Megawati updated on smuggling case

Nana Rukmana, The Jakarta Post, Cirebon

Unsatisfactory with the way Cirebon Customs and Excise handled the 19 containers with allegedly smuggled goods at the port, the municipality's Legislative Council has reported the case to President Megawati Soekarnoputri.

Council Chairman Suryana, who was accompanied by his deputies, Agus Al Wafier and Haris Sutamin, told the media on Monday that the agency had sent an official letter of complaint to the President last Thursday.

"We had to report it to the President as the officials investigating the case were neither transparent nor cooperative with us. We strongly suspect that they lied to the public. They have also been disrespectful to the Council," he said.

He said that while all of the institutions, including the municipality council, were either still investigating or discussing the issue, the customs office released 17 of the containers secretly.

The 19 containers of luxury cars and electronic goods, worth Rp 20.5 billion in total, arrived at Cirebon port on Jan. 10 under the name of PT Tiang Grage.
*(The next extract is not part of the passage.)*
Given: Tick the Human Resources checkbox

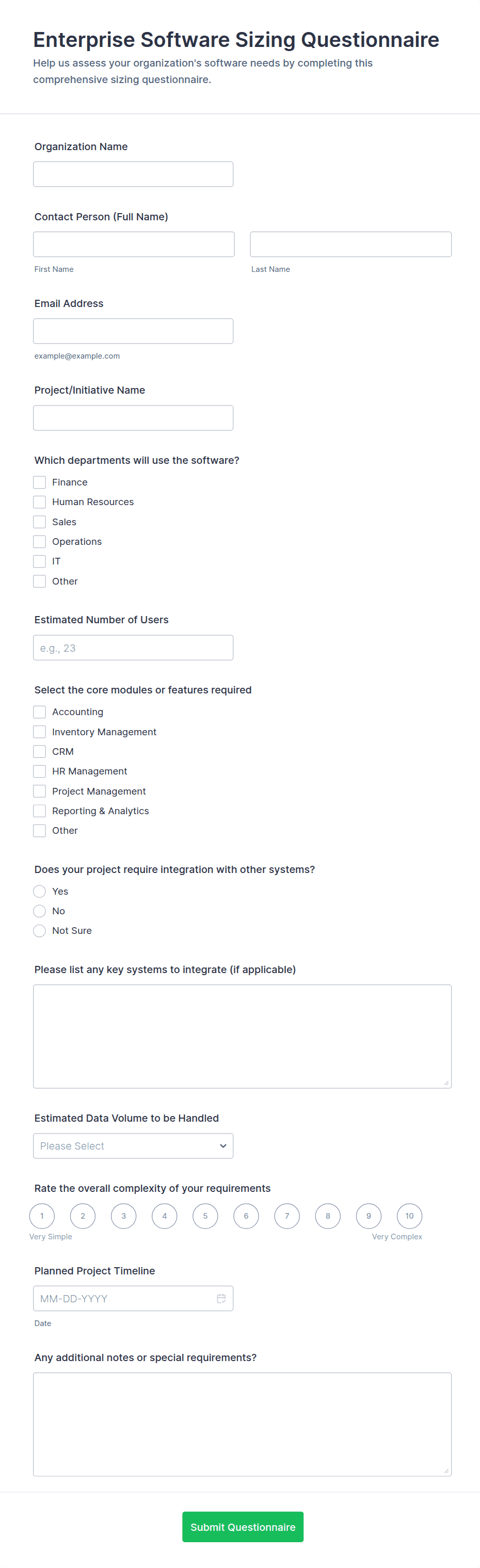Looking at the screenshot, I should tap(40, 502).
They had been brought from Singapore by Santosa Jaya Ships under a Panamanian flag.

The Cirebon Customs and Excise Office decided to release 17 of the containers, as it claimed that only two of them had illegally entered the port.

According to Suryana, there was a conspiracy between the institutions to release the 17 illegal containers. This was based on the council's finding that the containers' seals had been broken and they had been taken out of the port secretly under special escort by members of a youth organization, which was strongly linked with the military during the new order administration under President Soeharto.

Suryana said that in the letter they asked President Megawati to take stern action against the city's police, prosecutors office and customs and excise agency, which had insulted the council.

He said that by doing so they had also insulted the general public, who had elected the council members in a general election.

It also asked the attorney general, the Indonesian Police chief and the director of customs and excise to thoroughly and quickly investigate the smuggling, punish any wrongdoers and announce them to the public.

When asked whether the letter also aimed to ask the President to fire the officials implicated in the case, he said, "Yes, that's true. Politically speaking we can no longer trust or cooperate with them. Therefore they should be fired."